Your answer should be every line of the entries that has the string "agent" in it.

**Record set:**

------------------------------------

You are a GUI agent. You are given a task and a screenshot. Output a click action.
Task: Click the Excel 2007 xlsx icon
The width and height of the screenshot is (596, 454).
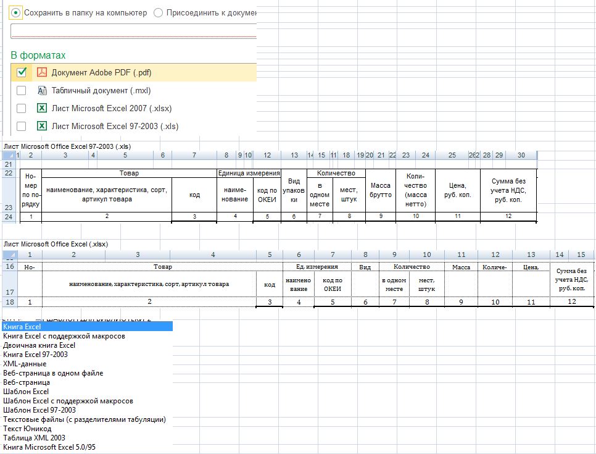coord(42,108)
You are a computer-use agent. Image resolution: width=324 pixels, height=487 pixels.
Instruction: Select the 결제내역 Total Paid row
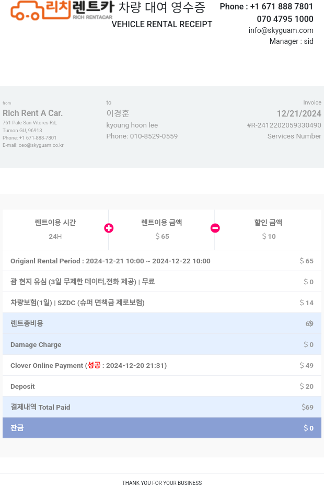(162, 407)
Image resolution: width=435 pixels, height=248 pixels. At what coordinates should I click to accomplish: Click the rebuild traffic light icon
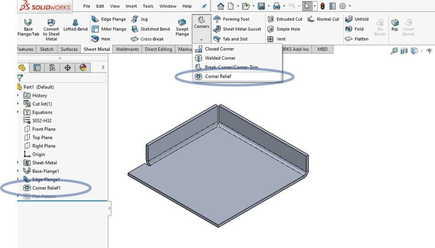pyautogui.click(x=322, y=6)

------------------------------------

**Output:**
You are a GUI agent. You are given a task and a screenshot. Output a click action.
You are a computer-use agent. Image resolution: width=324 pixels, height=487 pixels.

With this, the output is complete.